PAGE EXCERPT
[BEGIN]
IBM / sarama

Sarama is a Go library for Apache Kafka.
MIT License
11.21k stars 1.73k forks source link

Error and data race using transaction example from the library #2913

Open bentcoder opened 1 month ago

bentcoder commented 1 month ago
Description

Hi,

Using pool of producers like shown in this example time to time cause kafka server: The producer attempted to update a transaction while another concurrent operation on the same transaction was ongoing error and data race shown below.

Thanks

Versions
Sarama Kafka Go
v1.43.2 v3.3.2 1.22
Configuration
    cfg := sarama.NewConfig()
[END]
SUPPLIED MATERIAL
[BEGIN]
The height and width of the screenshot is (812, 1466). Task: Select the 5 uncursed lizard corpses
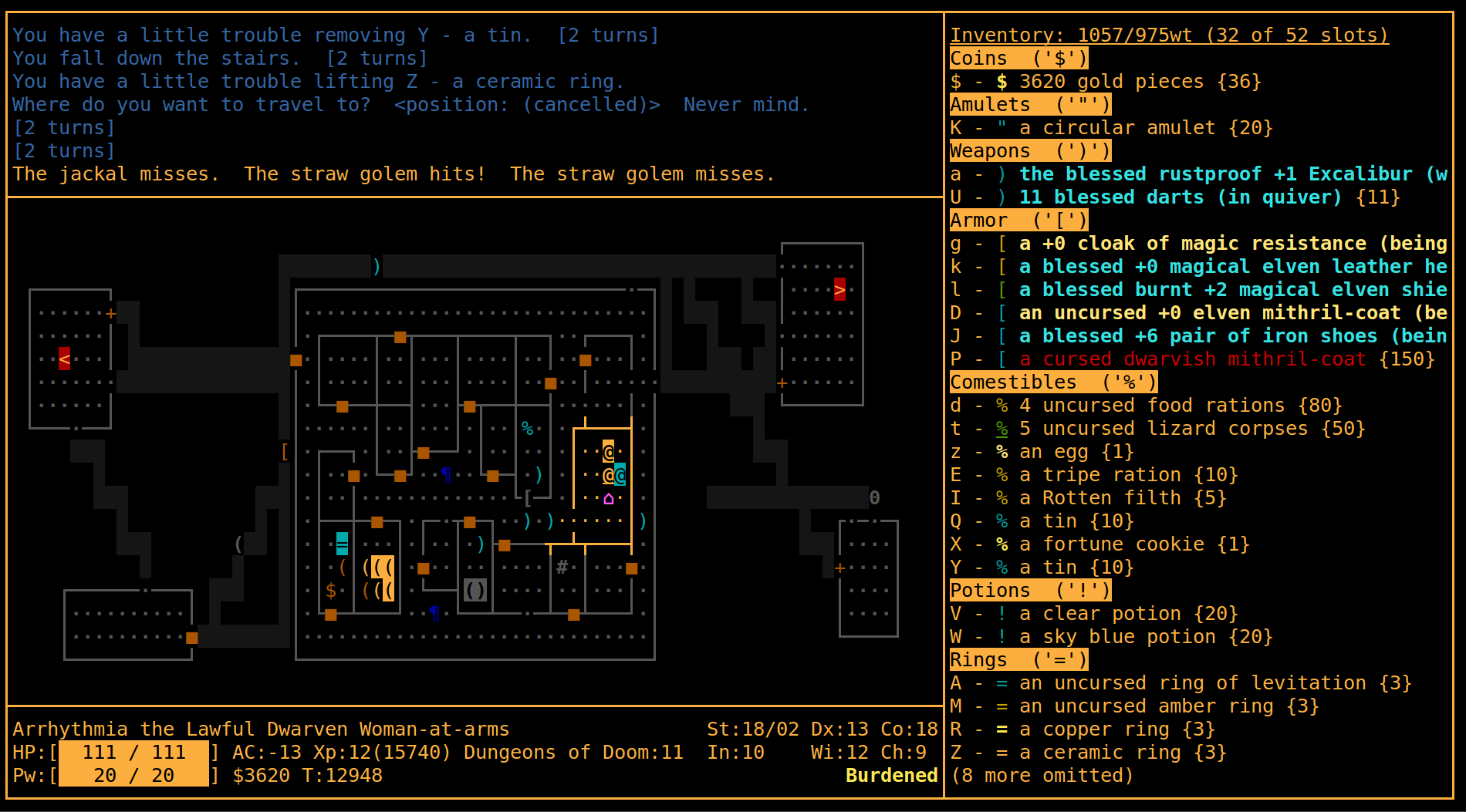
[END]
WHAT YOU WILL DO
Using the issue page above, answer each question briefly.
(a) Under what license is Sarama released?
(b) What number is given to the issue?
(c) Which version of Sarama does the reporter list?

PROBLEM SOLUTION
(a) MIT License
(b) #2913
(c) v1.43.2